I tuoi compiti:
**A.** Ritrascrivi fedelmente il brano del ricordo di Michele Russotto: parti dalle parole "Michele Russotto, otto" e fermati dopo "con innato fairplay.".
**B.** Prosegui il ricordo di Michele Russotto a partire dalla sua ultima frase.
┌─ Estratto del documento
Michele Russotto, otto anni dalla scomparsa, ecco il ricordo dei suoi amici più cari, da chi l’ha vissuto lavorativamente. Quando sentivi l’inconfondibile odore della carta stampata dove è cresciuto e che ha amato, a chi è entrato in contatto con lui semplicemente per pura amicizia, stima e grande simpatia grazie al suo proverbiale humor, perché prima di tutto lui ti faceva ridere in modo esilarante, restando al tempo stesso serio come solo un vero comico è capace di fare.
Michele Russotto, classe ‘41, fu uno di quei giornalisti, e grande tifoso solo della squadra del Palermo, senza peli sulla lingua, senza veli tra righe, senza esitazione in quel suo picchiettare sui tasti, dai tempi dell’Olivetti ai più sofisticati Pc, usando sempre un linguaggio forbito, tagliente ma soprattutto alla portata di chiunque, uscendo gli artigli con innato fairplay.
Amava la carta stampata più di ogni altra cosa ed aveva cominciato a sedici anni al giornale l’Ora con lo sport, ma il suo cavallo di battaglia resta La Rivista Palermo della Provincia che diresse per quasi un ventennio, contemporaneamente ci sono i suoi libri, tra cui ‘Da Martellucci a Martellocci!, ‘La Sicilia e gli anni Sessanta” (per citarne solo qualcuno), il periodo delle emittenti televisive private negli anni Ottanta, TVR Sicilia e Telesicilia da cui passarono personaggi come Claudio Lippi, Cicciolina e Pippo Baudo, mentre nell’ultimo periodo di vita, il suo fondamentale ruolo fu come commentatore politico di grande rilevanza presso La Sicilia di Catania, diretta a Palermo da Lillo Miceli.
└─
┌─ Dati forniti
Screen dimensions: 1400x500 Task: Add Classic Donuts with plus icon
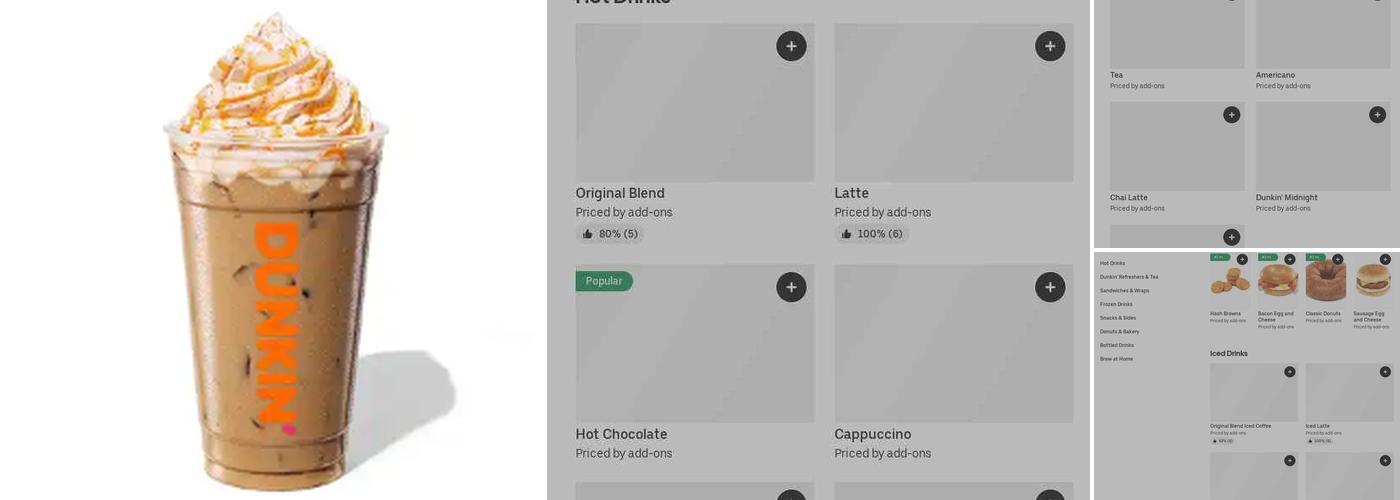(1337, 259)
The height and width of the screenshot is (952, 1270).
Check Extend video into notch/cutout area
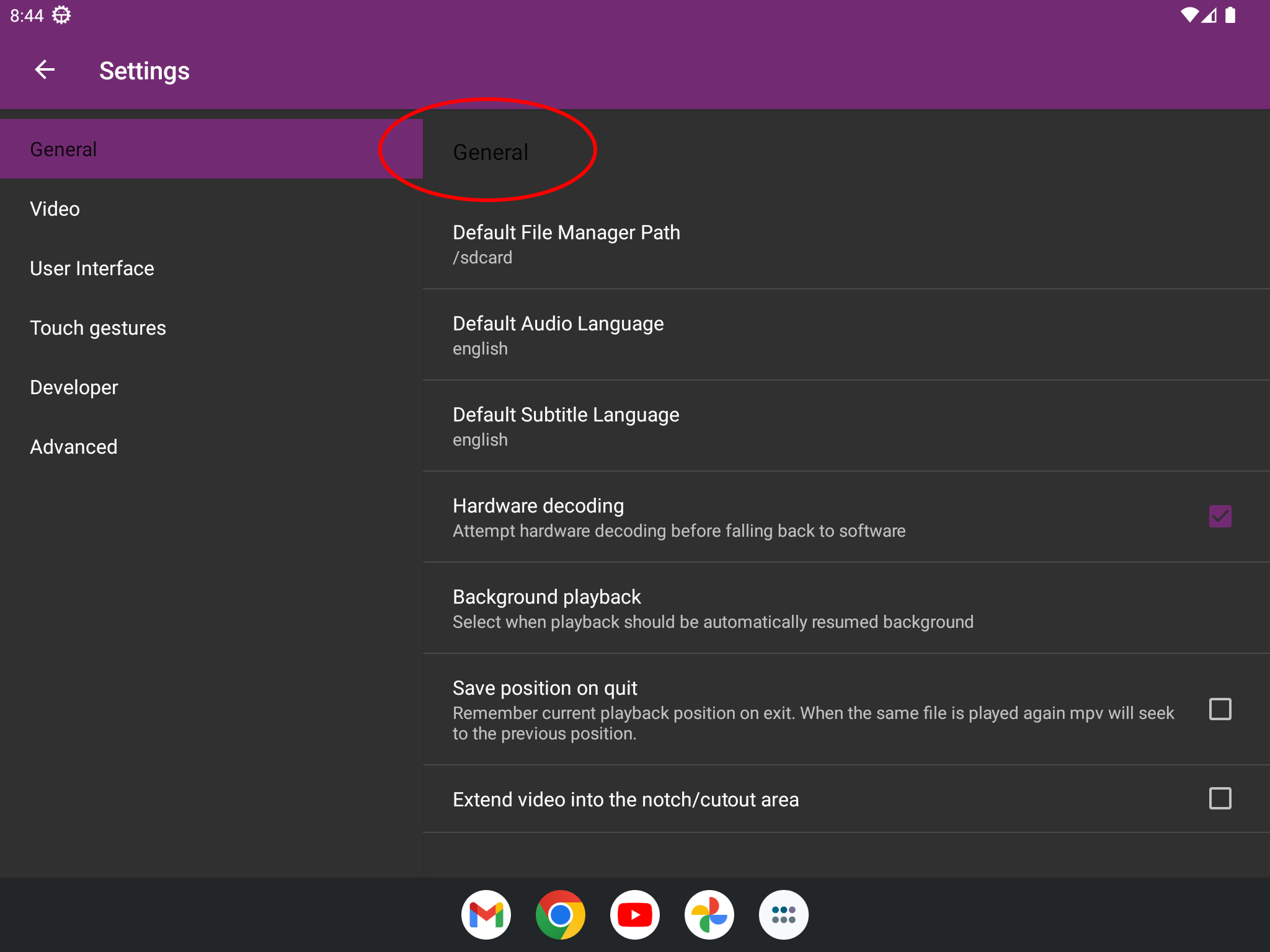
└─
Risposte ai compiti:
**A.**
Michele Russotto, otto anni dalla scomparsa, ecco il ricordo dei suoi amici più cari, da chi l’ha vissuto lavorativamente. Quando sentivi l’inconfondibile odore della carta stampata dove è cresciuto e che ha amato, a chi è entrato in contatto con lui semplicemente per pura amicizia, stima e grande simpatia grazie al suo proverbiale humor, perché prima di tutto lui ti faceva ridere in modo esilarante, restando al tempo stesso serio come solo un vero comico è capace di fare.
Michele Russotto, classe ‘41, fu uno di quei giornalisti, e grande tifoso solo della squadra del Palermo, senza peli sulla lingua, senza veli tra righe, senza esitazione in quel suo picchiettare sui tasti, dai tempi dell’Olivetti ai più sofisticati Pc, usando sempre un linguaggio forbito, tagliente ma soprattutto alla portata di chiunque, uscendo gli artigli con innato fairplay.

**B.**
“Si potrebbero citare tante frasi fatte per descrivere Michele Russotto: giornalista di razza bastian contrario, cronista controcorrente e così via di seguito – ricorda proprio Lillo Miceli, forse il suo mancato fratello – . Nessuna di queste definizioni, però, coglie l’aspetto umano che caratterizzava il direttore della Rivista Palermo, edita dalla Provincia di Palermo.
Ci siamo conosciuti nel 1985 e da allora siamo rimasti amici per la pelle, fino purtroppo alla sua morte. Giornalista, ma anche autore di pregiati libri, come ‘Cento giorni a Palermo’ in cui ha ripercorso le tappe dove maturò l’attentato al prefetto Carlo Alberto Dalla Chiesa. Potrei citare tanti esempi sulla professionalità di Michele Russotto – aggiunge Miceli -, che non esitò, mai, neanche un istante, nell’opporsi a richieste che facevano a cazzotti con l’etica giornalistica. Anche se queste arrivassero da presidenti o assessori della stessa Provincia”.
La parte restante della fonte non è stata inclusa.